Roemer, who is renting an $800-a-month apartment in Manchester, is a Harvard-trained banker who thinks there is too much money in politics and insists that America can compete with the world if it will eliminate foreign tax credits, lower and simplify the tax code, and make other nations trade fairly.

“In 2008, the Obama and McCain campaigns got more money from lobbyist addresses in Washington than they did from addresses in 32 states,” he said in an interview last week. “The lobbyists are in control.”

Roemer will be 68 on Oct. 4 and is a Type 1 diabetic. He has had heart surgery but appears slim and fit and tireless.

“Watch me,” he says. “I can do this.”

By “this” he means raise enough money (he figures $100 million for the nomination, $500 million against “Obama's billion'' in the general) to win.

“Last week, I raised $35,600 at an average donation of $42. That's the price of one ticket for an Obama fundraiser,'' he says with only slight exaggeration. He relies on the Internet (www.buddyroemer.com) for many donations.

He says he has started three banks, sold two, and currently employs 93 people in the Business First Bank, headquartered in Baton Rouge, La. It is a commercial bank doing much of its work electronically.

He believes he knows the problem with public education these days. He notes that his daughter runs a charter school system. His son is an elected education official at the state level.

Do we need a U.S. Department of Education? he is asked.

“In a word, no,” he says.

“I've seen the Department of Education. I have never seen a school board meeting there. School boards might not do everything right, but they involve the mothers and fathers.''

He thinks his GOP opponents and others mislabel Social Security.

“It is not a benefit. We are taxed for it,'' he says, arguing that a simple, gradual increase of the retirement age and a switch to a more realistic inflation factor would solve its problems.

Roemer has been out of politics for 20 years. Why run for President now?

“I'm worried,” he says. As a banker and businessman, he says, he worries that America may be failing.

So what does a banker know about foreign policy and defense?

“I know that it ties to the economy,” he replies. “You don't fight Iran militarily. You do so economically,'' he says, arguing that much of Iran's oil-based economy ends up in the United States. Identify products made with Iranian oil and ban them, he says.

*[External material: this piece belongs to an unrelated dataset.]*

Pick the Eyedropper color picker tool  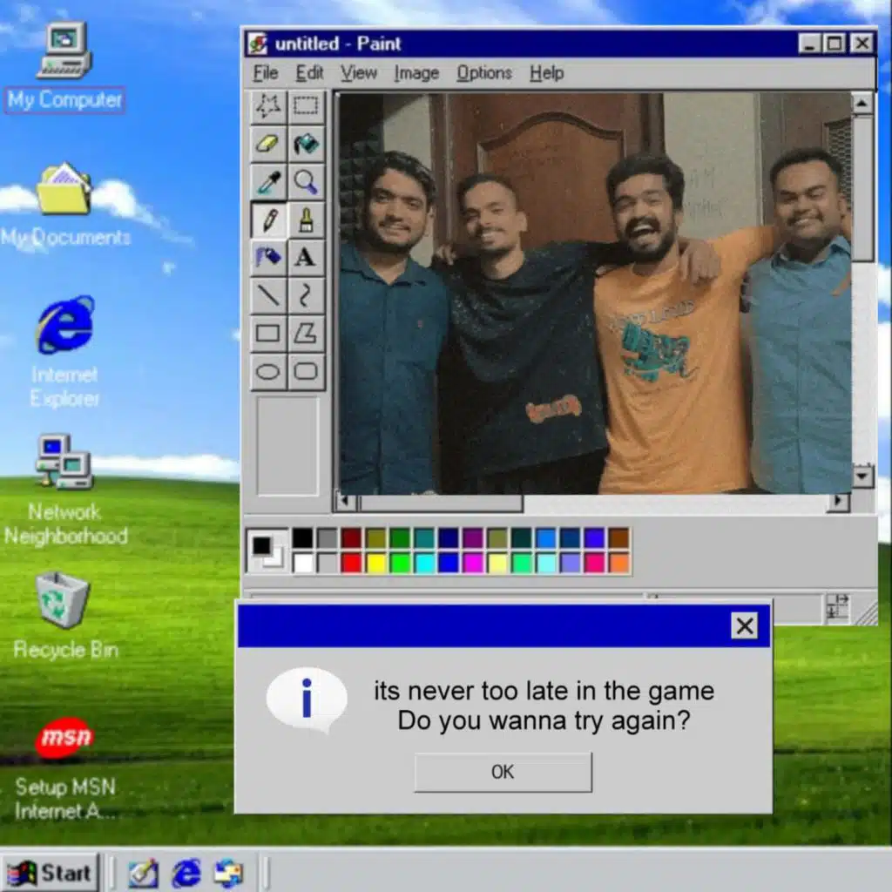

Roemer concedes he knows little about the intricacies of our defense deployment. He would seek the advice and counsel of Gen. David Petraeus and others. He believes “we need a strong defense'' but says we shouldn't have the military involved in nation-building.

“We need to rebuild our own nation,” he says.

“We went into Afghanistan, accomplished our mission. Why are we still there?'' he asks.

“We went into Iraq, accomplished our mission by not finding weapons of mass destruction. Why are we still there?”

Roemer counts U.S. Sen. John McCain as a good friend. In the House, the two opposed Ronald Reagan's move to send a small force of U.S. Marines to Lebanon. After many Marines were killed in an explosion at their barracks, Reagan withdrew.

“I told (Reagan) he should either put in a larger force or none at all,” Roemer says.